WHAT HAPPENS IN REAL-LIFE
In the world of social media, we are stimulated by this information all the time:
“Oh, Kelly got this new job!”
“Oh, Mary has so much fun in Rome.”
“Bridgit just got promoted.”
“Grace posts photos with her friends… seems that she can build great relationships.”
Our brain automatically dishes out the impulse that if they have it – there is not enough for us. Which makes us feel threatened and the logical way to work with threat is to eliminate its source. But nowadays we have unlimited opportunities for all! And if another person gets that promotion, you can do it too!
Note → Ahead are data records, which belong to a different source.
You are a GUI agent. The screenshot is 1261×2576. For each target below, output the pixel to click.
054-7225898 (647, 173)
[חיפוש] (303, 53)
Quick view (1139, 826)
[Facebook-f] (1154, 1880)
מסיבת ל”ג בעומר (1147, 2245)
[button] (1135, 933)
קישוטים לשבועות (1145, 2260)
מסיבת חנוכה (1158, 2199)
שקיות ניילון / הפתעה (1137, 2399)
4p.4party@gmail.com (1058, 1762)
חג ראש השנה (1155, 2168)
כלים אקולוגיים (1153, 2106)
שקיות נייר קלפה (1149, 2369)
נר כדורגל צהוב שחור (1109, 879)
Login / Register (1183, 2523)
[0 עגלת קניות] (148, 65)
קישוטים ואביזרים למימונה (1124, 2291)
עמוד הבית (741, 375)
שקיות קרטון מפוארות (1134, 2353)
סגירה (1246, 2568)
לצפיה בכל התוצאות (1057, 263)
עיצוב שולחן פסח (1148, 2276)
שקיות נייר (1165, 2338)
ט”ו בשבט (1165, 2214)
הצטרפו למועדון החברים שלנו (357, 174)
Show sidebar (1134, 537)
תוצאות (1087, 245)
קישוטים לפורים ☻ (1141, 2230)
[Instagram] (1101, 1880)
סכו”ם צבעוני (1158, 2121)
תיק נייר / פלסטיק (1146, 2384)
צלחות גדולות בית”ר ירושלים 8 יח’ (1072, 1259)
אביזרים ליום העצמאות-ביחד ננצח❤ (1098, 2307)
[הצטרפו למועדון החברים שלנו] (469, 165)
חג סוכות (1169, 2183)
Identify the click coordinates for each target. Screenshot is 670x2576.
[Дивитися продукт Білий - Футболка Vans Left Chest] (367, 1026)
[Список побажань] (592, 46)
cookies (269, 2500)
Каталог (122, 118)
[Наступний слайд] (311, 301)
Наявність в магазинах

HOW CAN WE USE ENVY FOR GOOD
As a personal growth expert, I lead groups of people teaching them and helping them squeeze out the best out of all emotions, including envy.
Envy has the potential to show us what it is that we want. We do not allow ourselves to go after it. More often than not, there are fears or limiting beliefs that keep us in a negative circle.
And guess what the positive counterpart of envy is? It’s an inspiration!
We have to tell our brain that if somebody else has what we want – it merely shows us that we can have it too!
We can retrain our brain to see opportunities in the successes of other people. And when you switch your mind to be happy for other people – similar opportunities start to come your way. Fact.